> **Exercise**: Beginning with the line that includes "Where should I" and ending with the last line, print the records exactly, leaving every picture out.

** Provided entries follows **

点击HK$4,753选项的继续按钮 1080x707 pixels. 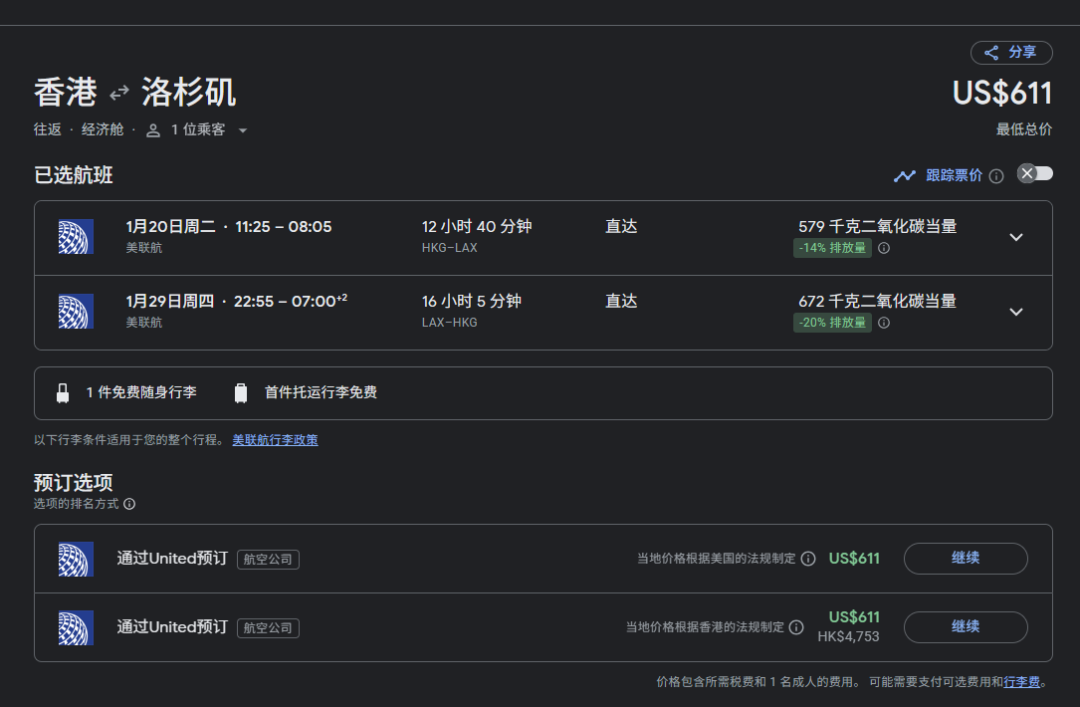pyautogui.click(x=965, y=627)
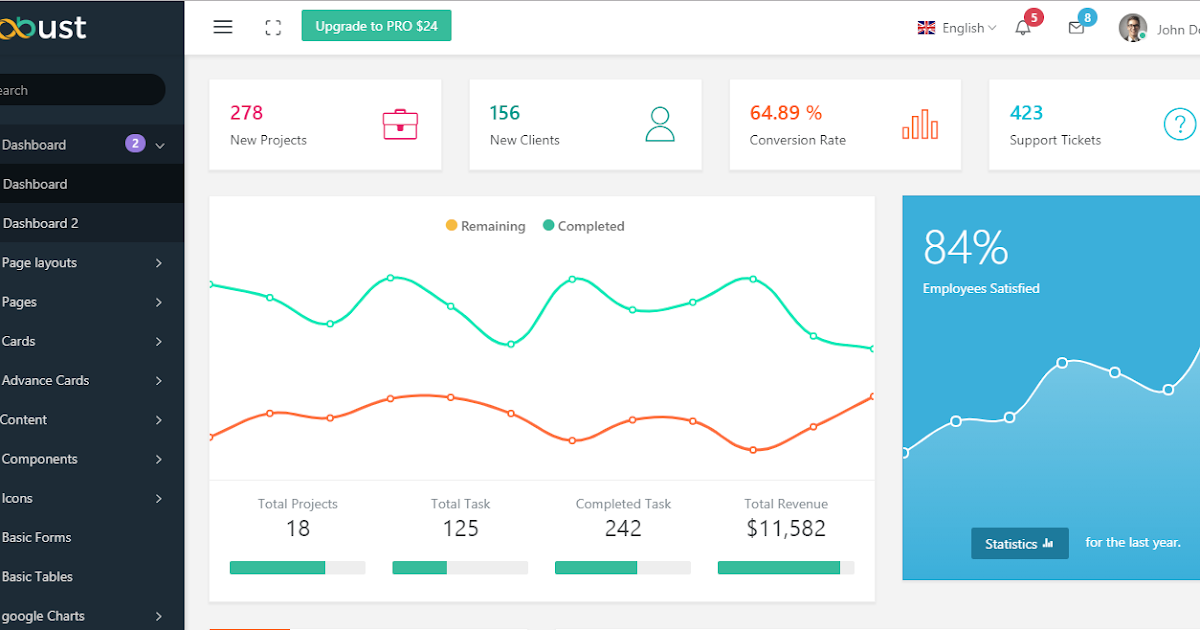The width and height of the screenshot is (1200, 630).
Task: Click the Statistics button
Action: tap(1019, 544)
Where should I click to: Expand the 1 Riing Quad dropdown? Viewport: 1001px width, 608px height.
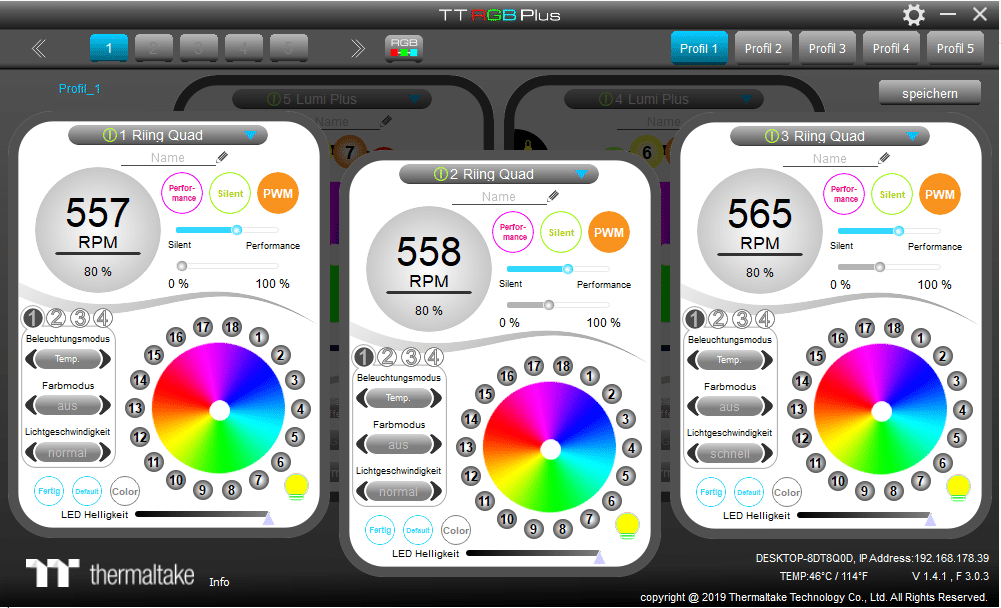pos(251,135)
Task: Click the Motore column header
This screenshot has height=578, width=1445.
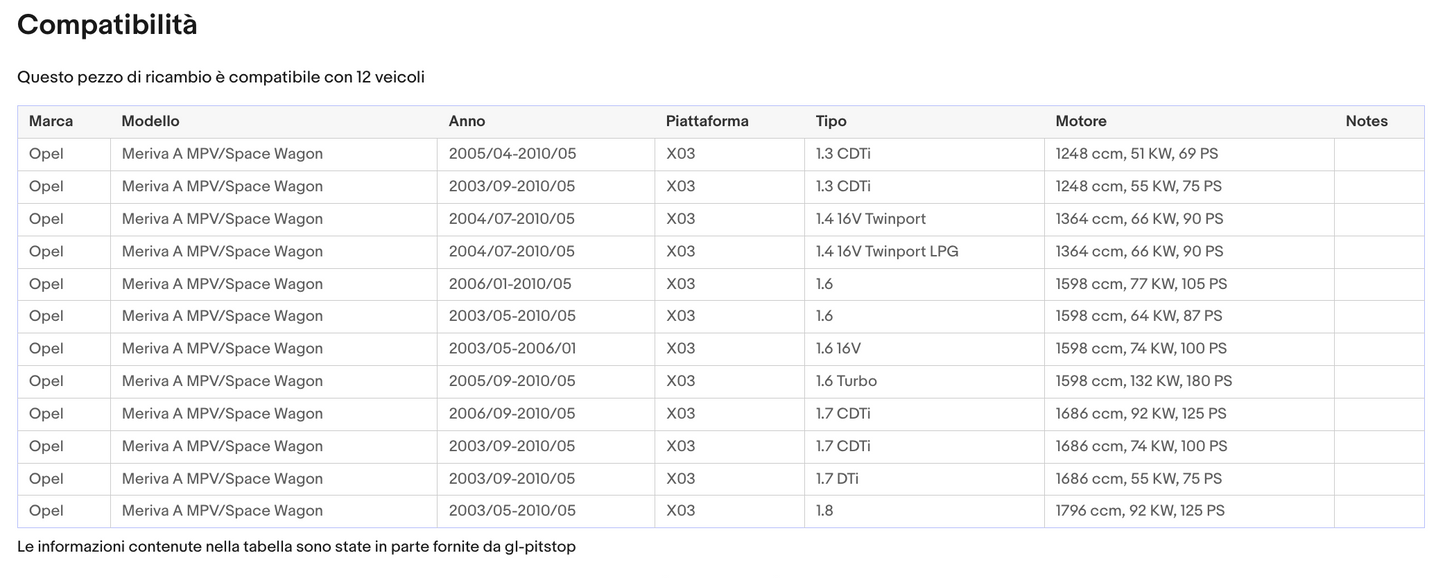Action: (x=1081, y=121)
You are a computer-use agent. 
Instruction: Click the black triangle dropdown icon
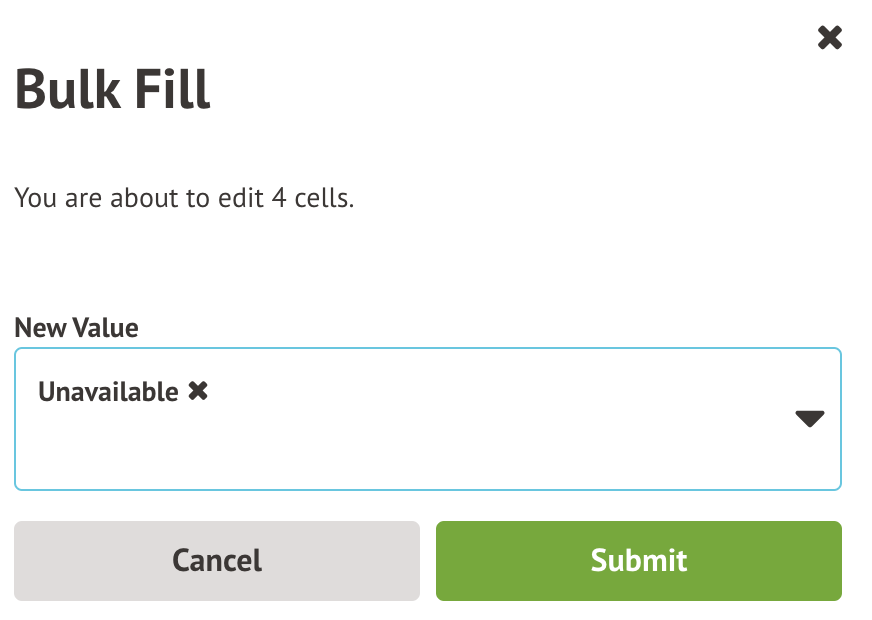point(809,419)
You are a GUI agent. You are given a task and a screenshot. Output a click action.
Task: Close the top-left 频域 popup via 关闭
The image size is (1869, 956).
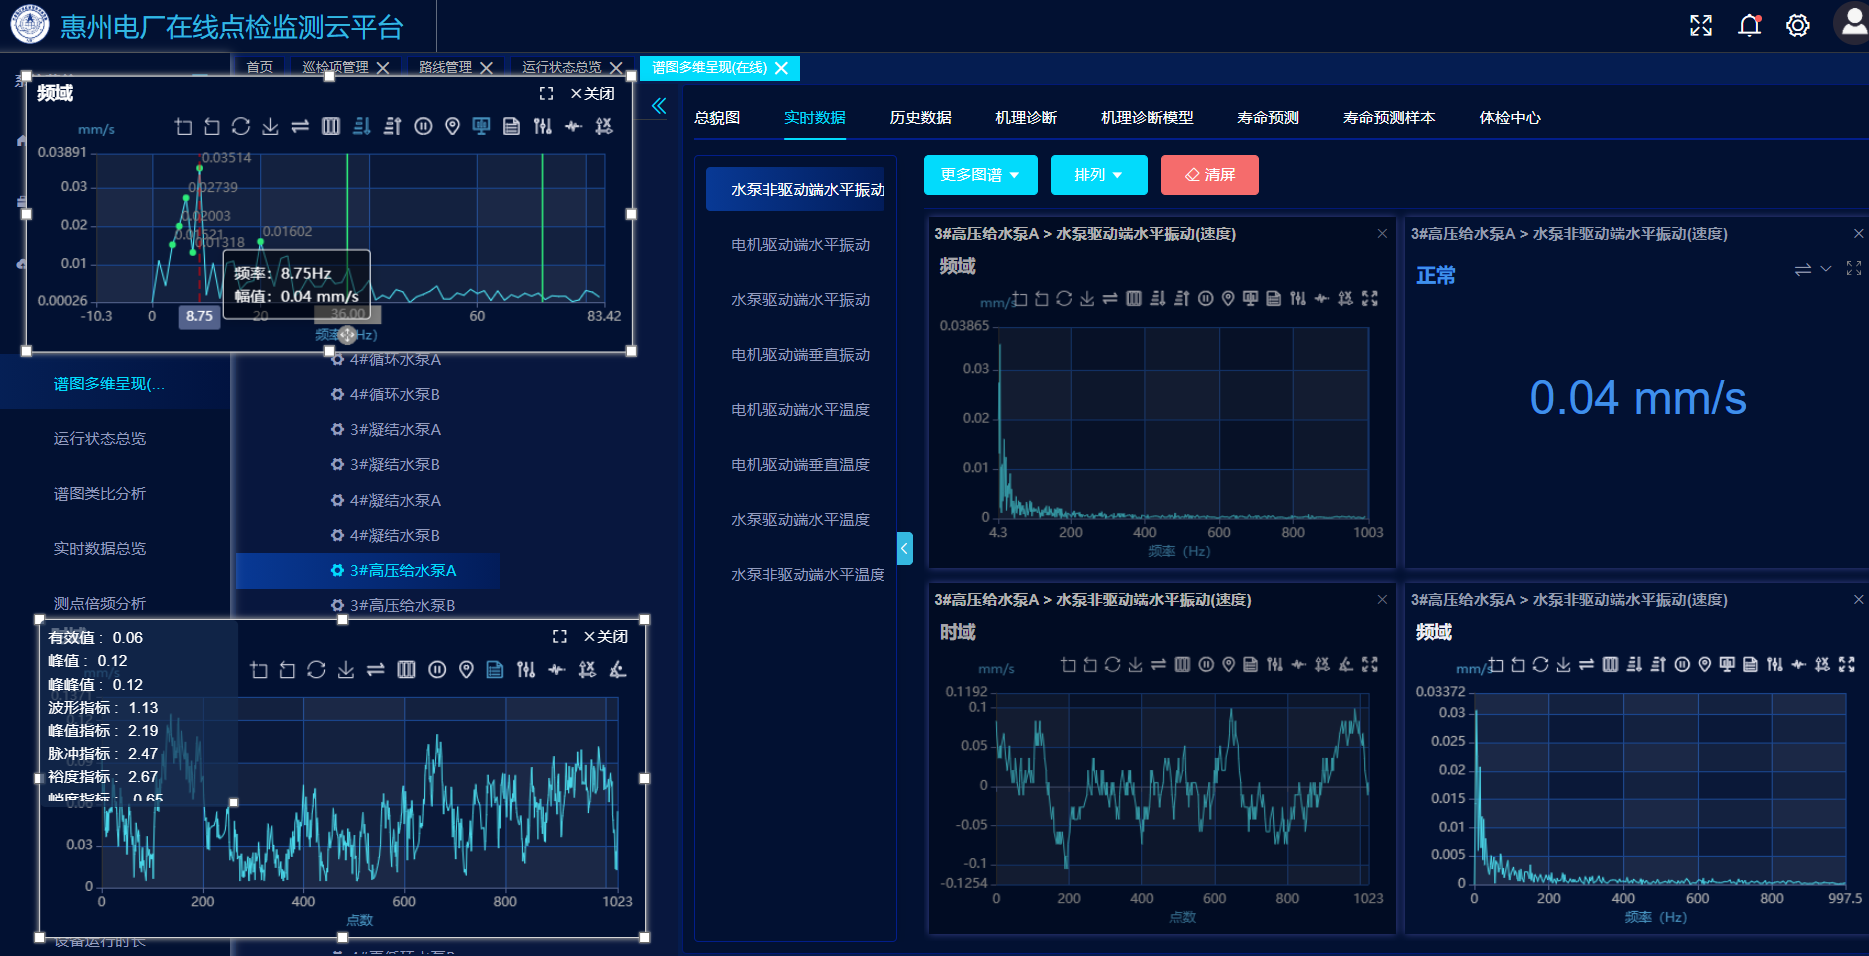[x=593, y=94]
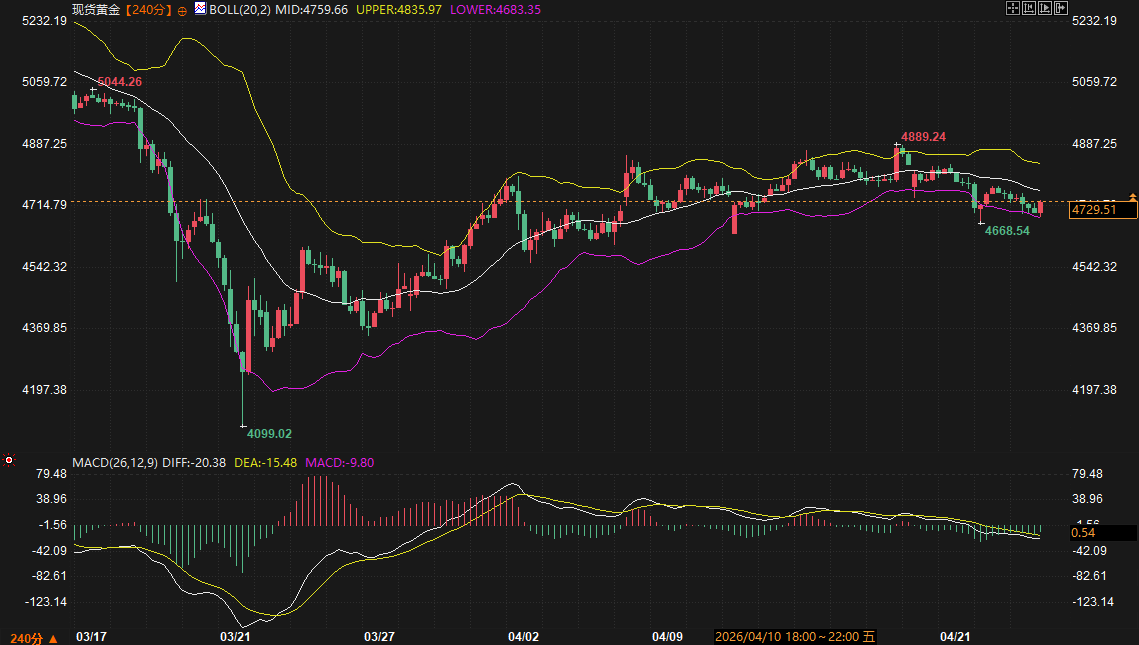The image size is (1139, 645).
Task: Click the 4729.51 current price tag
Action: 1103,210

** End of Provided entries **

> **Response**:
Where should I click to: Expand the 1 Riing Quad dropdown? Viewport: 1001px width, 608px height.
pos(251,135)
Task: Click the Motore column header
This screenshot has height=578, width=1445.
Action: (x=1081, y=121)
You are a computer-use agent. 
Instruction: Click the black triangle dropdown icon
point(809,419)
You are a GUI agent. You are given a task and a screenshot. Output a click action.
Task: Close the top-left 频域 popup via 关闭
The image size is (1869, 956).
[x=593, y=94]
The image size is (1139, 645).
Task: Click the 4729.51 current price tag
Action: 1103,210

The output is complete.